Records drawn from a dataset
____________
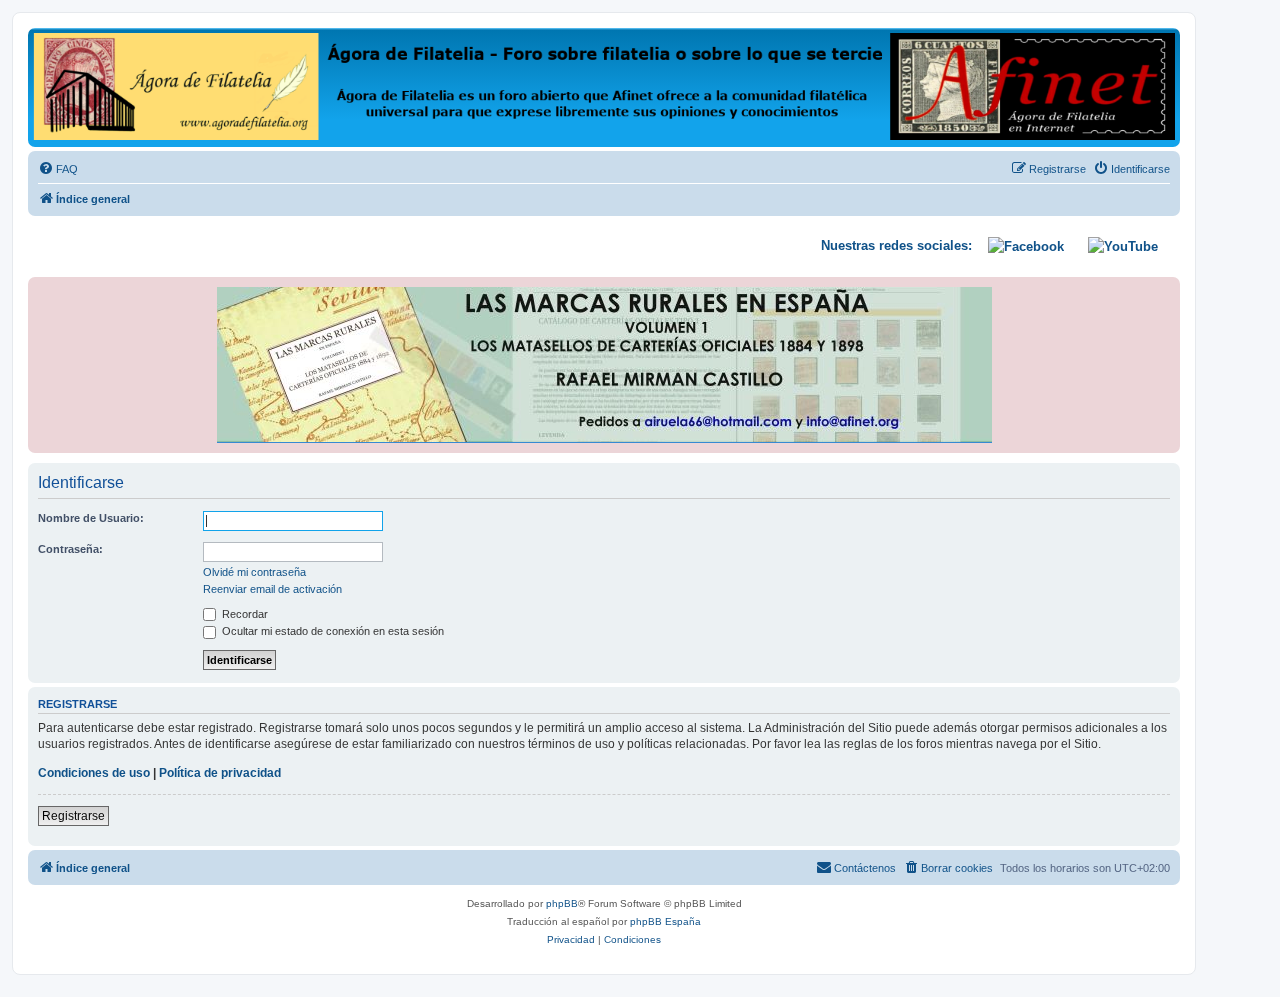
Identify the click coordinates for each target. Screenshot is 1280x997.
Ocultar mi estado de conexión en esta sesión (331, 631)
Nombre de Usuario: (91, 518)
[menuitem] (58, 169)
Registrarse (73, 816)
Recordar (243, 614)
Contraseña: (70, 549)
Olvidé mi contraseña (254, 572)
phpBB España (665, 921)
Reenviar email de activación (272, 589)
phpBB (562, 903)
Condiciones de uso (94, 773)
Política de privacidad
____________
REQUIRED WORK ▸ Your copy of the entries should be exact and free of pictures.

EXERCISE RESPONSE ▸
Identify the click coordinates for each target. Screenshot is 1280x997.
Ocultar mi estado de conexión en esta sesión (331, 631)
Nombre de Usuario: (91, 518)
[menuitem] (58, 169)
Registrarse (73, 816)
Recordar (243, 614)
Contraseña: (70, 549)
Olvidé mi contraseña (254, 572)
phpBB España (665, 921)
Reenviar email de activación (272, 589)
phpBB (562, 903)
Condiciones de uso (94, 773)
Política de privacidad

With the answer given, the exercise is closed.